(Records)
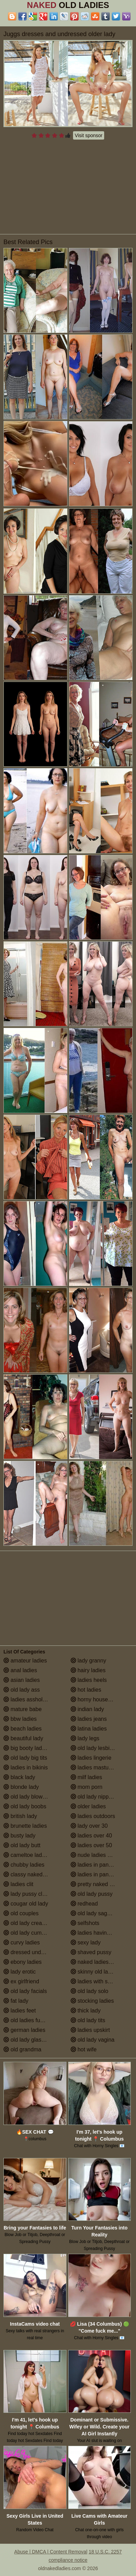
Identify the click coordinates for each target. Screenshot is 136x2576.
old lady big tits (25, 1758)
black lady (19, 1777)
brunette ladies (25, 1826)
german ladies (24, 2030)
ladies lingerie (91, 1758)
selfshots (85, 1923)
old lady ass (21, 1690)
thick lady (86, 2011)
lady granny (88, 1661)
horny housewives (96, 1699)
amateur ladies (25, 1661)
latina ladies (89, 1729)
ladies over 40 (91, 1836)
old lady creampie (28, 1923)
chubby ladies (23, 1865)
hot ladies (86, 1690)
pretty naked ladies (97, 1884)
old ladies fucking (28, 2020)
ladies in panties (94, 1865)
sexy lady (86, 1942)
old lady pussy (92, 1894)
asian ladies (21, 1680)
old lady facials (25, 1991)
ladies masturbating (98, 1767)
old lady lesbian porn (99, 1748)
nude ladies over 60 (98, 1855)
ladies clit (18, 1884)
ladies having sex (95, 1933)
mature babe (22, 1709)
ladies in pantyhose (98, 1874)
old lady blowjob (26, 1797)
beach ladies (22, 1729)
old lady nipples (93, 1797)
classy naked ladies (30, 1874)
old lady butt (21, 1845)
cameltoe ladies (26, 1855)
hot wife (84, 2049)
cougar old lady (25, 1904)
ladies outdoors (93, 1816)
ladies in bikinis (25, 1767)
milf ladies (86, 1777)
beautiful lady (23, 1738)
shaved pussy (91, 1952)
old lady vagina (93, 2040)
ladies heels (89, 1680)
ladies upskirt (90, 2030)
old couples (20, 1913)
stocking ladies (92, 2001)
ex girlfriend (21, 1981)
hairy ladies (88, 1670)
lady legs (85, 1738)
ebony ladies (22, 1962)
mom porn (86, 1787)
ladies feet (19, 2011)
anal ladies (20, 1670)
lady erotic (19, 1972)
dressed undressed (30, 1952)
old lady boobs (24, 1806)
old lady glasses (26, 2040)
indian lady (87, 1709)
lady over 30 (89, 1826)
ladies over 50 (91, 1845)
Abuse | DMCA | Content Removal (50, 2551)
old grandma (22, 2049)
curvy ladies (21, 1942)
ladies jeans (89, 1719)
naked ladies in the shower (102, 1962)
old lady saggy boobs (100, 1913)
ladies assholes (25, 1699)
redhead (84, 1904)
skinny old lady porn (99, 1972)
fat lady (15, 2001)
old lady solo (89, 1991)
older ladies (88, 1806)
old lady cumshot (27, 1933)
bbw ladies (20, 1719)
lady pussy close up (31, 1894)
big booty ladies (26, 1748)
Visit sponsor (88, 135)
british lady (20, 1816)
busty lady (19, 1836)
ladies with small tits (99, 1981)
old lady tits (88, 2020)
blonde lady (21, 1787)
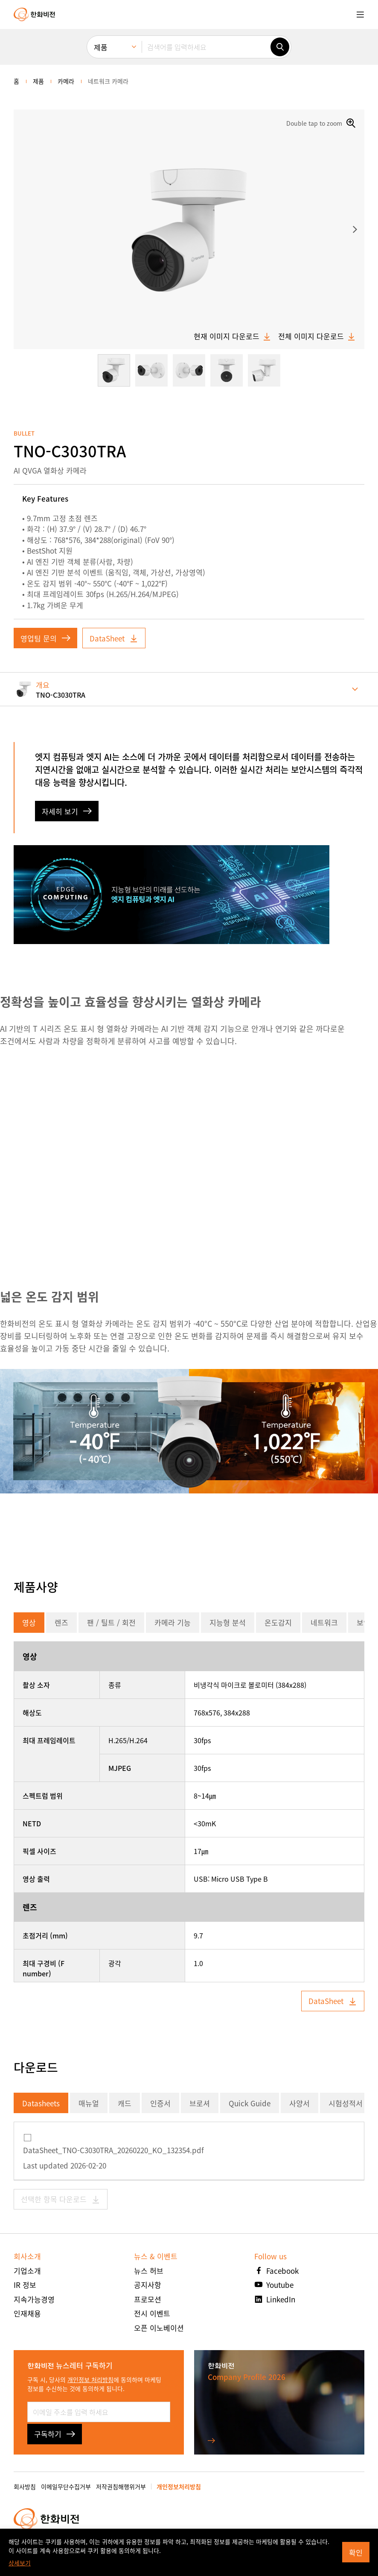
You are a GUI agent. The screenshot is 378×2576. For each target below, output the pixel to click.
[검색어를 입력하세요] (206, 47)
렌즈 (61, 1622)
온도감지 (278, 1622)
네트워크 (324, 1622)
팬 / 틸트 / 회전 (111, 1622)
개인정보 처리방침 (90, 2379)
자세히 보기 (67, 811)
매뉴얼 (89, 2103)
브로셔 (199, 2103)
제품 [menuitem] (101, 47)
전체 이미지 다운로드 (317, 336)
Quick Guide (249, 2103)
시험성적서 (346, 2103)
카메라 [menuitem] (66, 81)
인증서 (160, 2103)
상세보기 (20, 2563)
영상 (29, 1622)
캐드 (124, 2103)
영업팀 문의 (45, 638)
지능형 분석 (227, 1622)
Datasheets (41, 2103)
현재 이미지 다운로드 (232, 336)
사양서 (299, 2103)
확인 (356, 2552)
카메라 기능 (172, 1622)
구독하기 (54, 2434)
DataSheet (114, 638)
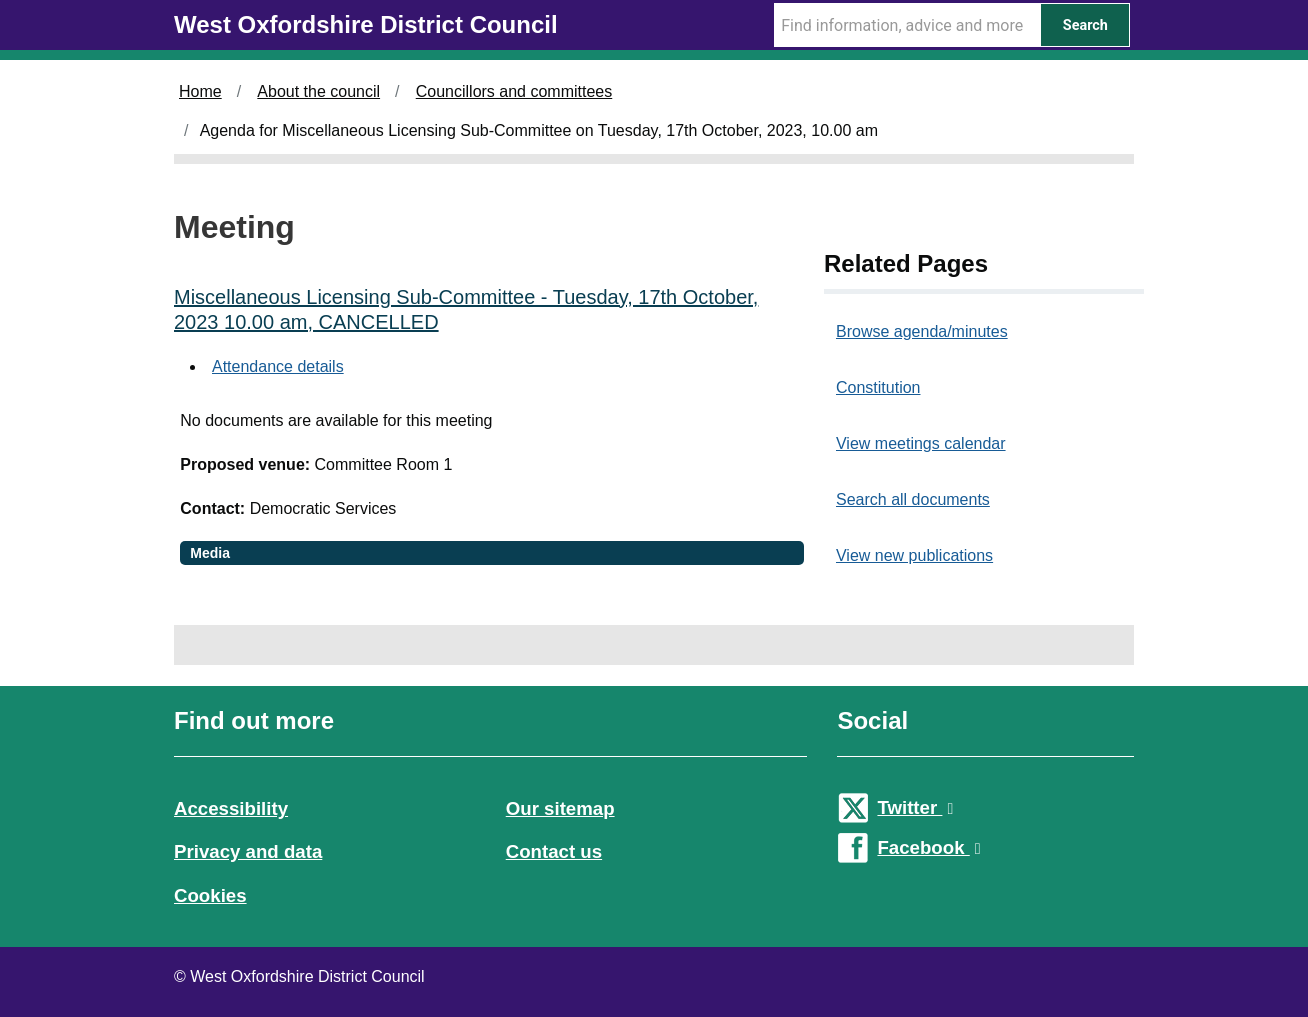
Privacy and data (248, 851)
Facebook (928, 847)
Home (200, 91)
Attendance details (278, 366)
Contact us (554, 851)
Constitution (878, 387)
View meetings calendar (921, 443)
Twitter (915, 807)
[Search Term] (907, 25)
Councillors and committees (514, 91)
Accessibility (231, 808)
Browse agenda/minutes (922, 331)
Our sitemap (560, 808)
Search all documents (913, 499)
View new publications (914, 555)
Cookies (210, 895)
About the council (318, 91)
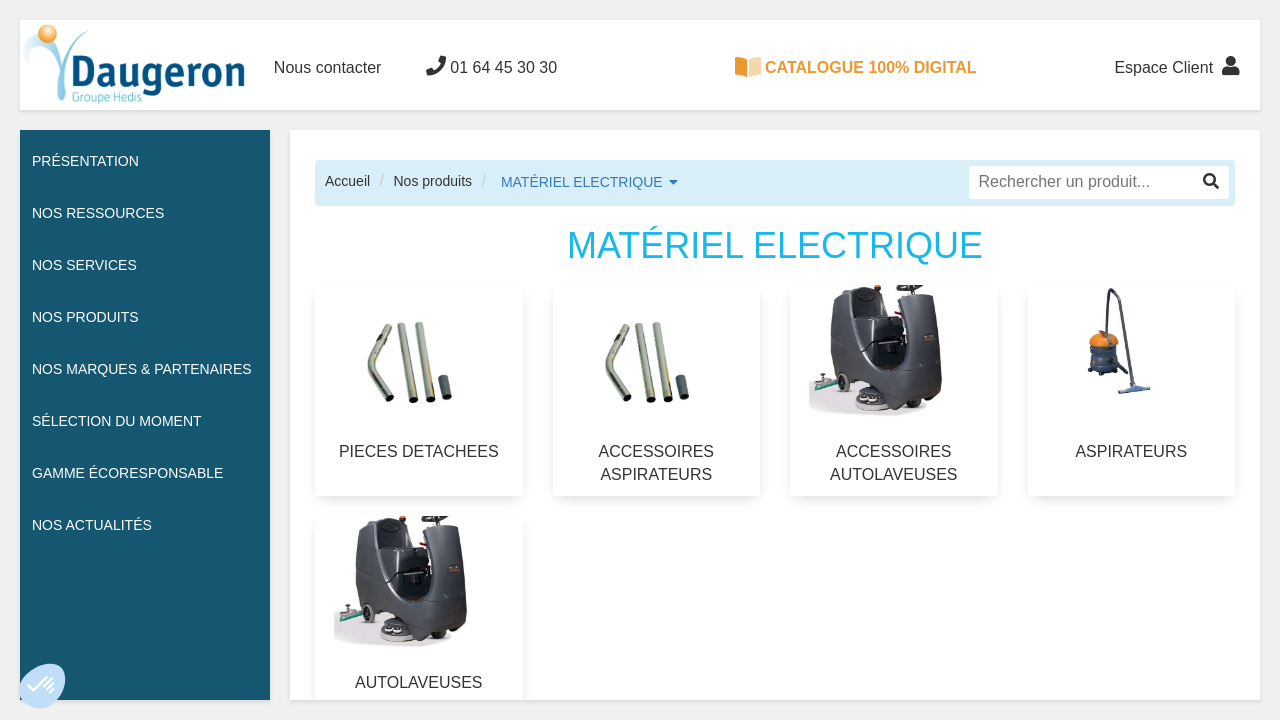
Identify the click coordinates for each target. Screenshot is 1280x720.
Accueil (347, 181)
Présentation (85, 161)
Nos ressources (98, 213)
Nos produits (432, 181)
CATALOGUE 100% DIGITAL (856, 67)
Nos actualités (92, 525)
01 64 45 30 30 (491, 66)
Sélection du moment (117, 421)
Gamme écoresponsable (127, 473)
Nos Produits (85, 317)
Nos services (84, 265)
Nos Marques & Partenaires (142, 369)
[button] (42, 686)
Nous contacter (328, 67)
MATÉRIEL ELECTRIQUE (582, 182)
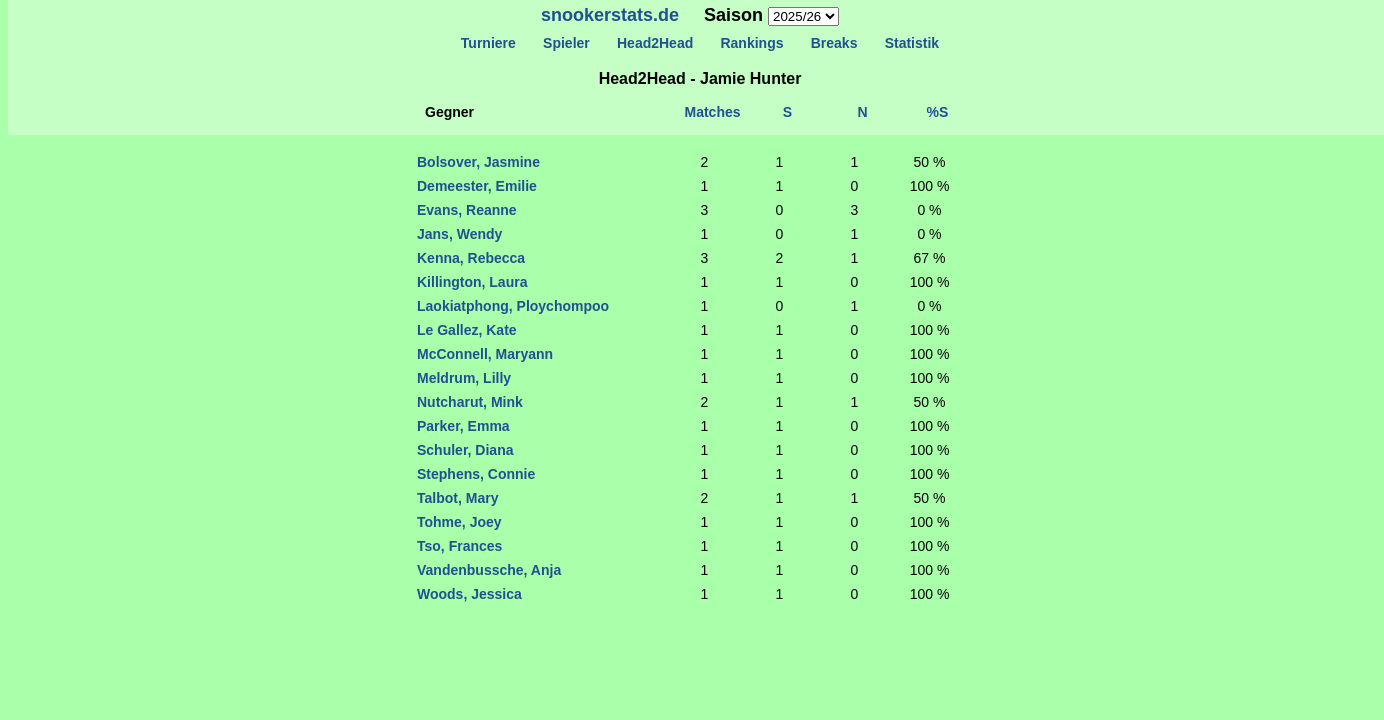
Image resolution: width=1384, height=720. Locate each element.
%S (938, 112)
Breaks (834, 43)
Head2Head (655, 43)
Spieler (566, 43)
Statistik (912, 43)
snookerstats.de (610, 15)
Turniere (488, 43)
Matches (712, 112)
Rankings (752, 43)
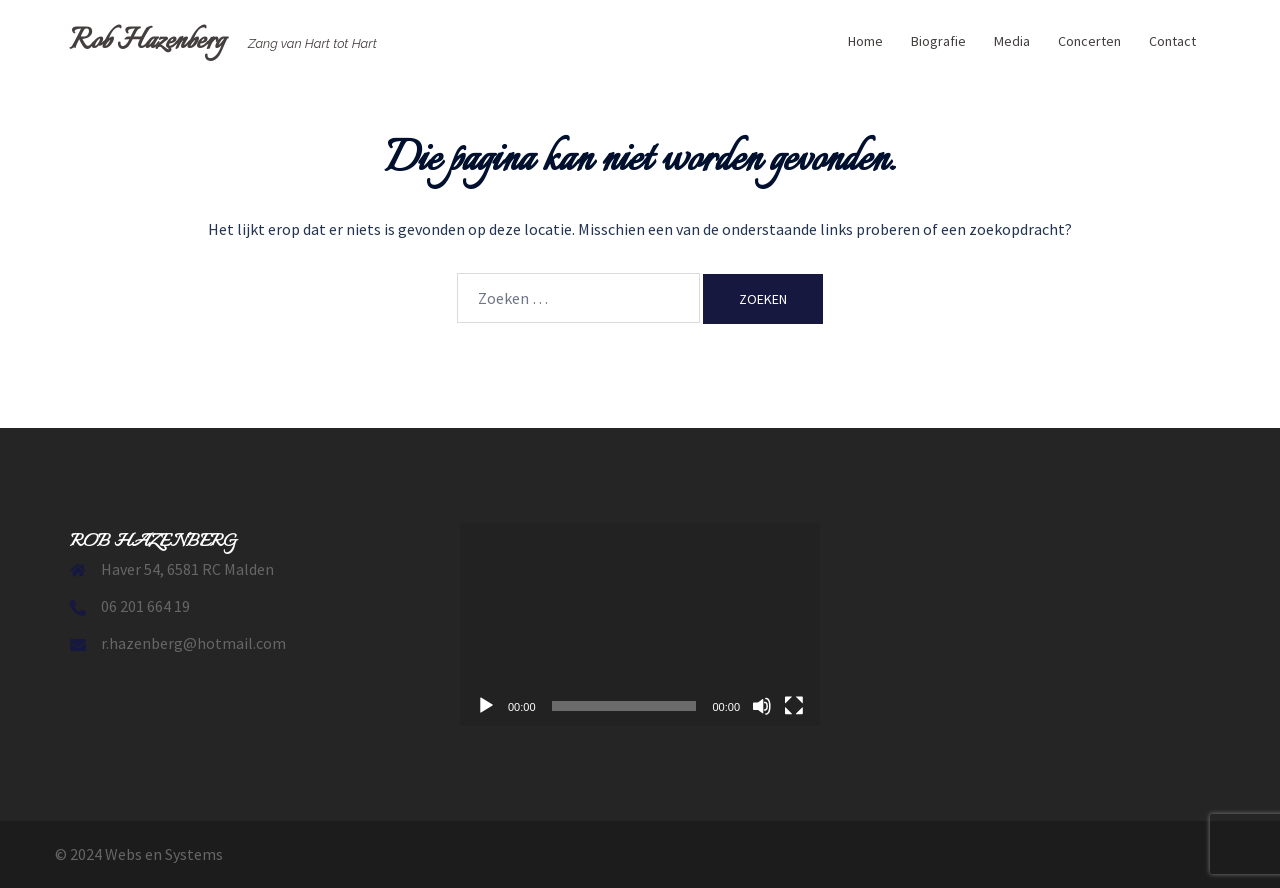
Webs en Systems (164, 854)
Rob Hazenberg (147, 41)
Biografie (938, 41)
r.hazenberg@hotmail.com (193, 643)
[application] (640, 624)
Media (1012, 41)
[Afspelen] (486, 706)
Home (865, 41)
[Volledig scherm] (794, 706)
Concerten (1089, 41)
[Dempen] (762, 706)
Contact (1172, 41)
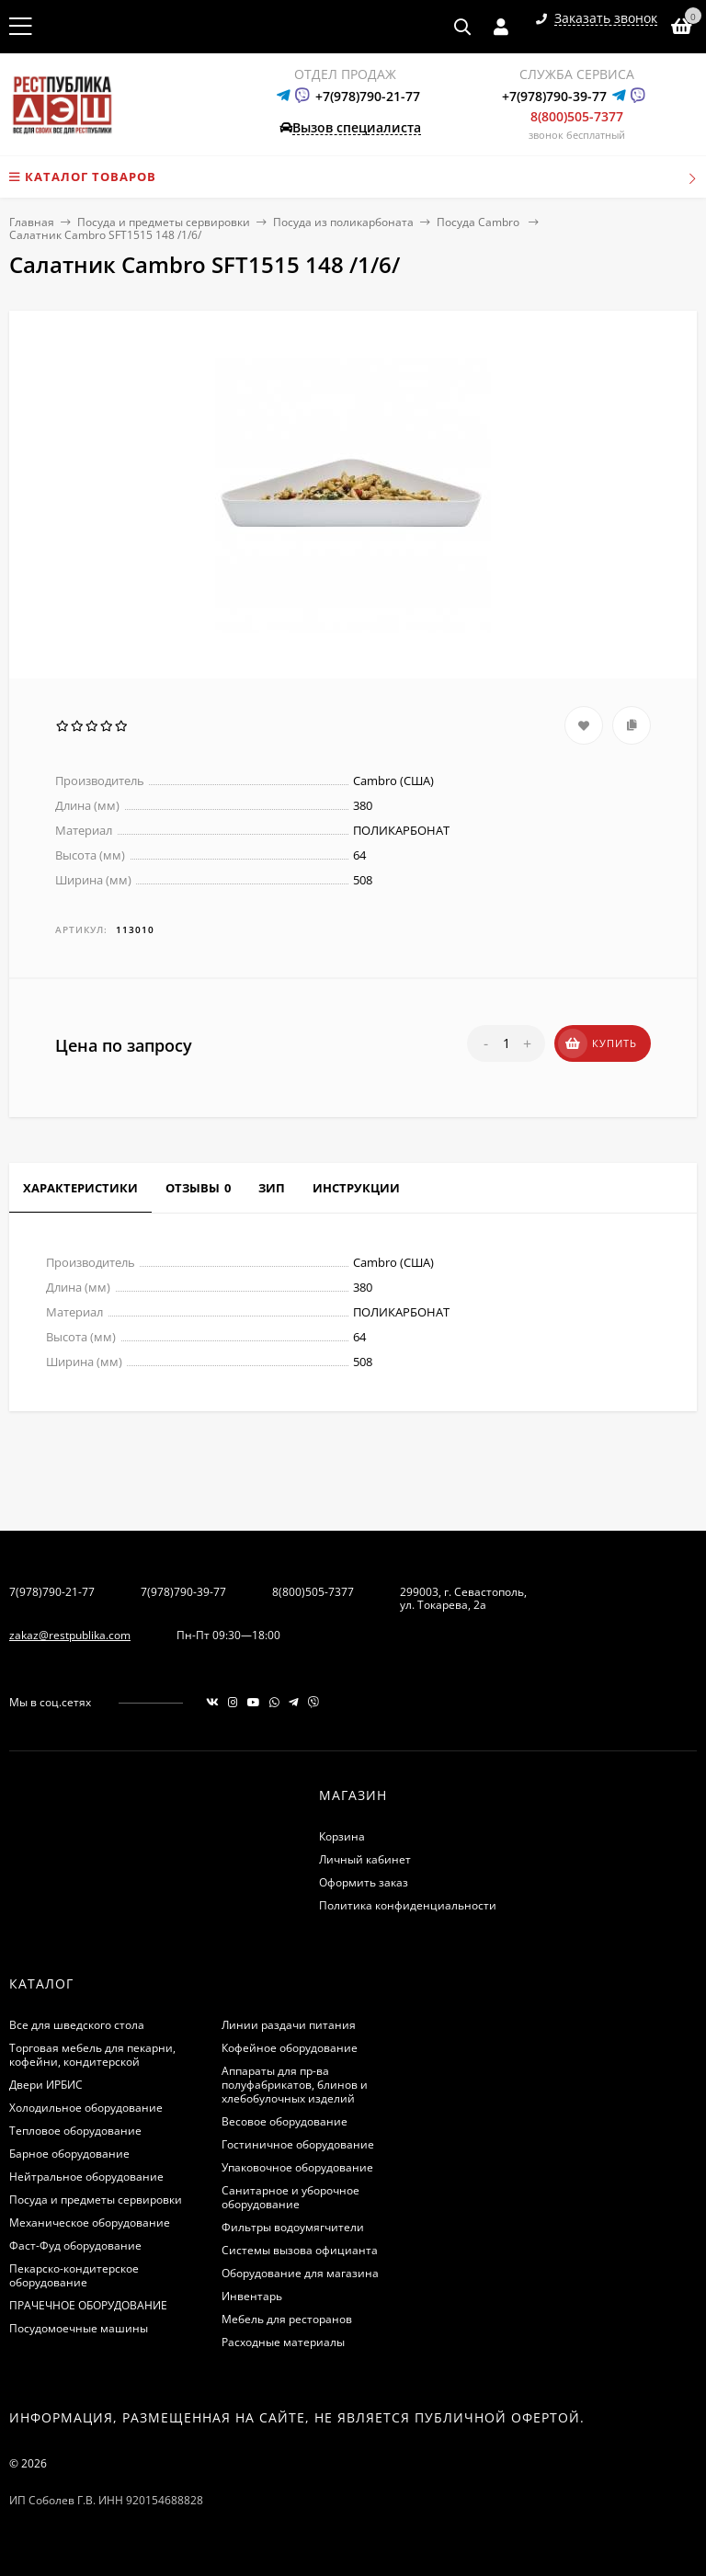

## TASK DETAILS
Edit the items from "old ladies fucking (28, 2020)" down to "ladies having sex (95, 1933)": change "ladies" to "women" and leave everything else as it is.

## EXERCISE RESULT
old women fucking (28, 2020)
women in panties (94, 1865)
sexy lady (86, 1942)
old lady pussy (92, 1894)
asian women (21, 1680)
old lady facials (25, 1991)
women masturbating (98, 1767)
old lady lesbian porn (99, 1748)
nude women over 60 (98, 1855)
women clit (18, 1884)
women having sex (95, 1933)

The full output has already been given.